(Beginning of TEXT SHOWN)

Who owns YouTube? Oh, right. Alphabet.
None of this is a huge surprise, as TechCrunch reported on this summer, but seeing it in our reports confirms the fears of diminished traffic were correct. And it’s not just us. It’s either comforting or terrifying that our main competitors are also being smacked around by the same changes.
If you’re wondering why so many of your favorite sites are suddenly even more ad-heavy than usual in the fourth quarter, this is likely the cause. With less traffic, the only way to get more money is to squeeze more ad impressions on the page, but this causes more supply and then forces prices down, creating a need for even more ads… ad infinitum.
The difference between our site and those other sites is that we’re way more careful about how we roll out ads because we don’t look at display as our major source of revenue (my guess is that if you were out of the industry for even a year, you’d be shocked at how crappy RPMs are). We have a membership business, and that means we care about getting people to check out the page and then want to stick around.
I think about it this way: If your friend told you about this great restaurant with a chill vibe and a perfect juicy hamburger, you’d probably go. If you got there and the restaurant was full of TV screens blaring ads, the menus were dirty, and the waiter kept trying to shoo you away from your table, you wouldn’t care how good the burger was. You’d never come back. That’s what most websites are like now.
When your friend (in this metaphor, Google) sends you our way, we want you to love it here. We want it to be a nice experience. We want the burger to be delicious. And we want you to come back. Slamming the page with ads is counter to this, and other publishers in our space that have experimented with a lot of ads and membership have found that people didn’t really want to become members.

(End of TEXT SHOWN)
(Beginning of STUDY MATERIAL)

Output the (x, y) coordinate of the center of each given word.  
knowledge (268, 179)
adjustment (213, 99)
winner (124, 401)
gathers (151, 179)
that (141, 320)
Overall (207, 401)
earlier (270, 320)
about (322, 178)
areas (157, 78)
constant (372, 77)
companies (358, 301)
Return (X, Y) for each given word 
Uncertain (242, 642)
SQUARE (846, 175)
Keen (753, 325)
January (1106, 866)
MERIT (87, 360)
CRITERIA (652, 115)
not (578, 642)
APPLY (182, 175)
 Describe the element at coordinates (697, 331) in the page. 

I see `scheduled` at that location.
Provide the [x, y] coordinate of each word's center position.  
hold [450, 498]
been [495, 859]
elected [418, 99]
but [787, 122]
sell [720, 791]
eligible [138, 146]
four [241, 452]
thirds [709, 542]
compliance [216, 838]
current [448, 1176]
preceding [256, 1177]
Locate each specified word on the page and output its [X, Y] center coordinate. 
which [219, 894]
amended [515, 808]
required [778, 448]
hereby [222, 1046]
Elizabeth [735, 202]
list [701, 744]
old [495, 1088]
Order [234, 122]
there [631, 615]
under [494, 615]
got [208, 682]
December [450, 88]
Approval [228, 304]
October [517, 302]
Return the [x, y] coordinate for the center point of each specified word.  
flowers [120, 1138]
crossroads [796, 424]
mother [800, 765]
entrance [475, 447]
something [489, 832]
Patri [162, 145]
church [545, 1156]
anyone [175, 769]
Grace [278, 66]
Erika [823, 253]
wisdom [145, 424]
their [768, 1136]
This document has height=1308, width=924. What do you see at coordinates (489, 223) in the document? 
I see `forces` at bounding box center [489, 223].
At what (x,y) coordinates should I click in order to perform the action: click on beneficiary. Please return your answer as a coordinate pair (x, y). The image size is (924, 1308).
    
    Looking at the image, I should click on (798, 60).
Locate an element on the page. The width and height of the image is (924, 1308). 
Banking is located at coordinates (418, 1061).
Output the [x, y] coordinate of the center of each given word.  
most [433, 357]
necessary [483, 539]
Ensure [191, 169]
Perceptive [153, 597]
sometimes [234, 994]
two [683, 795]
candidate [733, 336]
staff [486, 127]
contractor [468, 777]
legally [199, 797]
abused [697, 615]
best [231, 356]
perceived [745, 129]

(End of STUDY MATERIAL)

■ CHECK YOUR UNDERSTANDING
1) Using the piece on website ads and falling traffic, decide whether each statement agrees with it, answering yes or no and quoting the words that settle it. (a) The site treats display ads as its major source of revenue. (b) The site's main competitors are hit by the same changes. (c) In the restaurant metaphor, the friend stands for Google.
2) Go on writing the piece on website ads and falling traffic, picking up after its final sentence.
The material comes from a different source than the text.

■ WRITTEN ANSWERS
1)
(a) No: "we don’t look at display as our major source of revenue"
(b) Yes: "our main competitors are also being smacked around by the same changes"
(c) Yes: "When your friend (in this metaphor, Google) sends you our way"

2)
Our goal is to eventually turn as many of you as possible into members by making membership super valuable, but we also want more people to find this place, which means we’re not entirely paywalled. It’s a tough balance, but our plan has always been to lower our dependency on revenue from all platforms, not just Google, while also keeping our discoverability high.
I write this because it’s going to be difficult for publishers who have insisted on the other model to function going forward, and you’ll probably see other automotive websites you love either get smaller or do all sorts of seemingly nonsensical things (AI slop, trending TikTok articles) just to make up the difference. I also expect a lot more layoffs in Q1 of 2026.
Here’s another chart from Marfeel:
Do you really think the AI summaries are going to stay at the bottom of the page? I don’t.
Marfeel’s report pretty much nailed it when it said “Google Discover is shifting from a traffic distributor to an attention controller.”
This is also bad for Google! Going back to the original conceit of the Google-Publisher relationship, AI needs human thinking to feed its models. We provide that thinking. The more watered down and terrible and sloppy the inputs, seemingly, the harder it is to get a good output and the less valuable that input becomes.
Again, we’re building our business to be resilient against these sorts of changes over the long term. That means merch, toys, partnerships, some display advertising, and, most importantly, membership. If you’ve been thinking about becoming a member but haven’t yet, and are able to, now is a good time to do so.
Our plan is to review what sort of membership we can project out into 2026 based on Q4 of 2025, and we’ll use that data to decide how much we can spend on freelance, the website, more events, et cetera.
And if you’re already a member, as always, thank you for your support. It makes moments like this a lot more tolerable and keeps us focused on making this the best place to hang out on the web for car people.